Cal-Maine Foods no longer making eggs in Albuquerque

I’ve purchased 5 cubic yards of composted manure this week. We’ve been busy this winter preparing both our existing garden as well as new beds for spring, and by my count we’ve brought in 22 cubic yards of compost total.

We get our compost from Western Organics across the river, and during this process the price of composted chicken manure has gone up 50%. We have been using composted chicken manure because it is very cheap, but in the middle of this process have switched to cow manure.

As I asked after why chicken manure suddenly go so expensive, I learned that our local industrial egg producer, Cal-Maine Foods, has moved its factory out of Albuquerque. Western Organics was getting all of their chicken manure from Cal-Maine, and new supply is no longer available.

On a personal level, I’m glad to see Cal-Maine move on. (I think the factory was closed and moved as part of Cal-Maine consolidating operations. It doesn’t represent bad news for the company.) Their factory is visible from the Interstate as you come down to Sunflower River, and it has been a symbol for me of the kind of life and food I don’t want.

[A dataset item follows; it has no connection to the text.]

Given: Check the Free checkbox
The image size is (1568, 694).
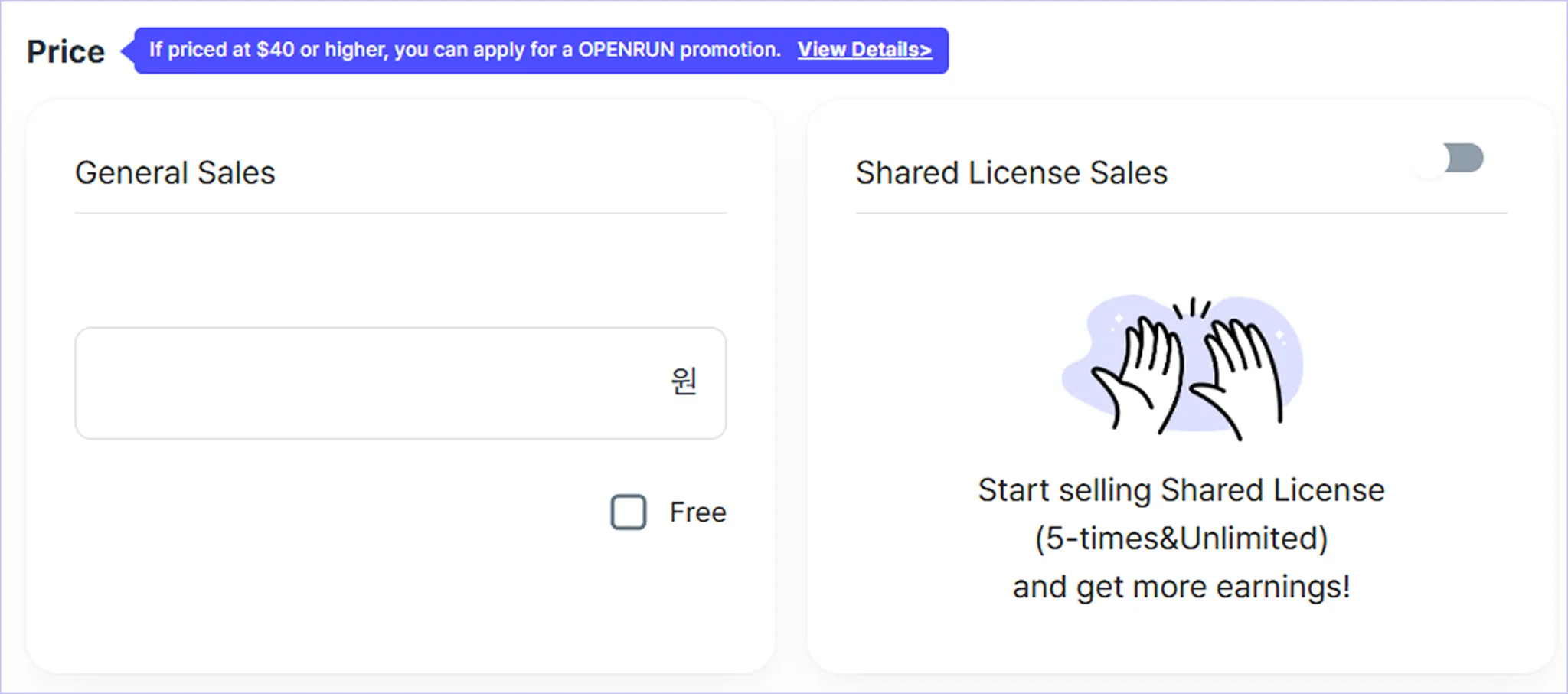Looking at the screenshot, I should 629,512.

On the other hand, this story also underscores to what degree we still use and rely on the industrial food system. Before I moved to Sunflower River, I had a reasonably green diet, from an urban point of view. On the farm, I’m closer to my food. I’m buying raw materials that used to be invisible to me–factored into the cost of whatever final product I purchased.

Participating in food production has felt at times like taking a step back. I’m buying things that aren’t terribly eco-friendly; things I never would have purchased before becoming a farmer. Of course, I’m buying them instead of letting someone do it for me, but that was not obvious in an urban environment.

There isn’t enough room on a product carton to outline all the crazy stuff that happens to egg between a chicken and your plate. And unfortunately, it doesn’t matter. You can’t buy an egg that hasn’t been washed, oiled, and candled. You’re buying a uniform product, and buying into the infrastructure that imposes that uniformity. While you can select “greener” eggs, those eggs still come at a price far greater than 5 cubic yards of industrially-produced compost. Buying that compost goes against the values of an organic consumer–it has the wrong label. But it is the first step in becoming an organic farmer. Where the mission is to make this little patch of land as green, abundant, and *sustainable* as possible. Not just for me and not just for the present, but for the coyotes, pheasants, and other wild creatures now and in the future.